Der Skandal um ein zehn Jahre lang ungeöffnetes Mail-Postfach im Jugendamt der Stadt Selm erfordert einige Aufarbeitungen. Ungefähr 80 Nachrichten waren in dem Eingang gelandet, den auch die Polizei hauptsächlich im Zeitraum zwischen 2021 und 2023 für Mitteilungen an das Jugendamt nutzte. Der Inhalt von rund drei Vierteln der Mails erreichte die Mitarbeiter des Jugendamts auf anderen Kommunikationswegen, rund 20 Meldungen erreichten die Organisation aber bis zur Entdeckung des Postfachs in diesem Jahr überhaupt nicht.

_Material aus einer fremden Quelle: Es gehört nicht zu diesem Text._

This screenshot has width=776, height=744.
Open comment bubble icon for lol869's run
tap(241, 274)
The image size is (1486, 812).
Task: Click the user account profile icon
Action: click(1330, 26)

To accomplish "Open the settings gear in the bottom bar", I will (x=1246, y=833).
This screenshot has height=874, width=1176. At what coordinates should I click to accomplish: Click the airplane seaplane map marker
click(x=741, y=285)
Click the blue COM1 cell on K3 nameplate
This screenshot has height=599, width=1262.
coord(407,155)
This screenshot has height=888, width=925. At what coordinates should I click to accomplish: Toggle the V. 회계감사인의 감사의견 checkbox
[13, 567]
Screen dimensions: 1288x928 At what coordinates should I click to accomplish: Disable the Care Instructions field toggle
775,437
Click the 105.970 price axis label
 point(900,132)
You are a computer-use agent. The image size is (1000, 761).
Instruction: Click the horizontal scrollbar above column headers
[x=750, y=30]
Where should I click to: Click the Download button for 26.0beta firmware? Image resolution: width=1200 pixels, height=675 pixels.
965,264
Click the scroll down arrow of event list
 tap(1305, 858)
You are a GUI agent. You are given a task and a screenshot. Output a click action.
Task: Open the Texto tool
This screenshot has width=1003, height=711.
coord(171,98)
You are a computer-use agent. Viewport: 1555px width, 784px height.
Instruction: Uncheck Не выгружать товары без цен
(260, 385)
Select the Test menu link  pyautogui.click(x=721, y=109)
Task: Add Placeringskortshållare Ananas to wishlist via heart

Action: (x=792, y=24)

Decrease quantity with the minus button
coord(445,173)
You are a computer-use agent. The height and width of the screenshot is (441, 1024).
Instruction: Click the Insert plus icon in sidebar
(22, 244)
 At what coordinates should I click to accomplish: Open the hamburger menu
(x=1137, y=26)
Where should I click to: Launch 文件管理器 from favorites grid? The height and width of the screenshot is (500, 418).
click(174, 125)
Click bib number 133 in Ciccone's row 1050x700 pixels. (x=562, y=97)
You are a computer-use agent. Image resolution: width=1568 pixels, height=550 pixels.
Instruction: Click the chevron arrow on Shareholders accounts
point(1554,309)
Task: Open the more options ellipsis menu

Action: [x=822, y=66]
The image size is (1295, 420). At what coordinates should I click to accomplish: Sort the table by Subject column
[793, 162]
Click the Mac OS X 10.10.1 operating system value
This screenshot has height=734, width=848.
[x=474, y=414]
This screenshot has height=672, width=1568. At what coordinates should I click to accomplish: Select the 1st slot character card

Auf erneute Anfrage dieser Redaktion zu den 20 versandeten Mailnachrichten antwortet Stadtsprecher Malte Woesmann: „Es handelt sich ausschließlich um Meldungen der Polizei.“ Konkretere Inhalte zu den Hintergründen gibt die Stadt dazu aber weiterhin nicht bekannt. Bereits Mitte März erklärte die Verwaltung zu den Untersuchungen: „Die Vorgänge sind inzwischen, das heißt in den vergangenen Wochen, allesamt fachlich bekannt und geprüft worden. Dies gilt insbesondere für die etwa 20 zuvor nicht bekannten Sachverhalte.“
Aufklärung schreitet voran
Notwendige Beratungsangebote und Hilfen seien den Eltern in Fällen, bei denen es aus Sicht des Jugendamts angebracht war, angeboten worden, allerdings aufgrund der unbekannten Mails natürlich erst zeitversetzt. Kinder seien aber glücklicherweise trotz des Versäumnisses nicht zu Schaden gekommen, betonte die Stadt mehrfach. Das habe die nachträgliche Prüfung der bislang unbekannten Fälle gezeigt.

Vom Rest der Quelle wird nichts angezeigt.